Come autumn in the valley, the light softens as the leaves turn golden, the smell of bonfires fill the air and best of all, roadside stalls sell new season apples. Ramshackle sheds, with charming handwritten signs spruiking their wares, signal to passing drivers to pull over. Bags of apples are piled high, usually fujis, galas, goldies and grannies. Just leave your money in the honesty box before heading on your merry way, not before tearing open the bag and passing around the apples to munch as you drive on to your destination.
I must say of all the apples you can buy around the valley, it's the Geeveston Fanny that's our favourite. Not only is it a front runner in the best name ever stakes, but it's actually a really delicious apple. Lovely red skin with a super white flesh and a perfect balance of sweet and tangy. My kids eat them by the bucket loads.

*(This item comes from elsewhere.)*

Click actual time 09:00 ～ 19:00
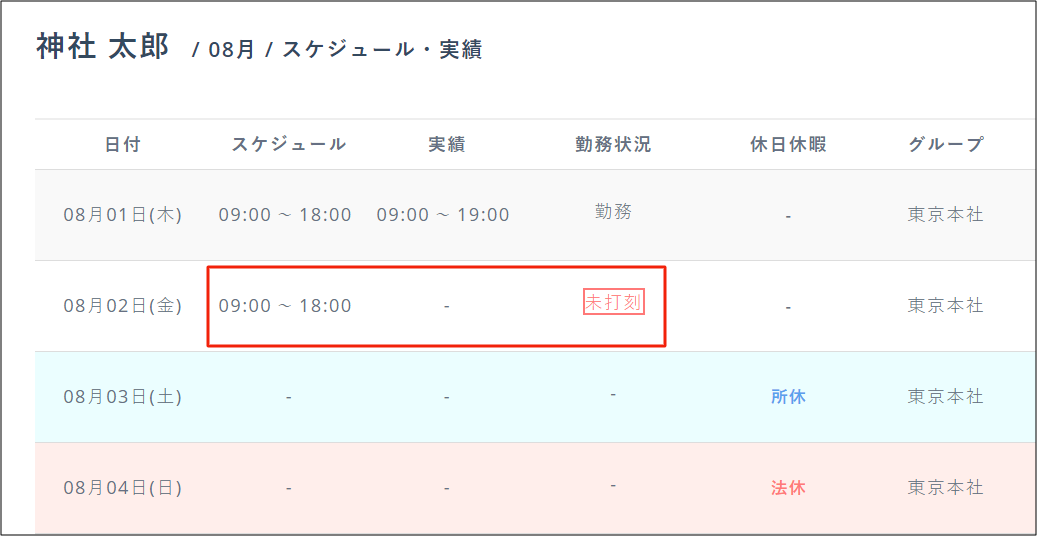The image size is (1037, 536). [x=443, y=215]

I couldn't help but buy a few kilos when I saw the word Fannys on the chalkboard at a shed near Castle Forbes Bay. And now blessed, with a box full of them, a simple apple cake was called for. Baked in a cast iron skillet, my new favourite baking tin of choice. I seem to have got myself quite a collection these days.
Geeveston Fanny Skillet Cake
60g caster sugar
150g plain flour
1/2 teaspoon salt
1 1/2 teaspoons baking powder
60g butter, melted then cooled slightly
1 egg, beaten
2 tablespoons milk
2 or 3 Geeveston fanny apples cored, and cut into ½ cm thick slices (any apples will do really)

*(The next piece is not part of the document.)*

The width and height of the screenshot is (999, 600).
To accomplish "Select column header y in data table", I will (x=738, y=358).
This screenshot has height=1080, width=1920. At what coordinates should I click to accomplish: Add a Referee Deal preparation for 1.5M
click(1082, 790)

2 teaspoons ground cinnamon
2 teaspoons sugar (extra)
Preheat oven to 180 C.
Coat the bottom of a 25cm cast-iron skillet with olive oil.
Sprinkle the skillet with 1 tablespoons of the sugar.
Whisk remaining sugar, flour, salt and baking powder together in a medium bowl.
In a small jug, mix together the melted butter, beaten egg and milk.
Make a well in the centre of the flour mixture, then add the butter-milk-egg mixture. Gently fold until just combined. Do not over mix.
Spread the batter into the prepared skillet, smoothing the top with the back of a spoon.
Starting at the edge of the cake, arrange the apple slices in a circular pattern.
Mix together the cinnamon and extra 2 teaspoons of sugar.
Sprinkle evenly over the apple slices.
Bake for approximately 25 minutes, or until a skewer inserted in the middle comes out clean.
Allow the cake to cool for at least 10 minutes. Don’t forget to be mindful of the handle, which will be hot! I'm happy to serve this cake straight from the skillet. But if you wish to be fancy, remove the cake by loosening the sides with a spatula, turn over onto a plate then flip back onto a cooling rack.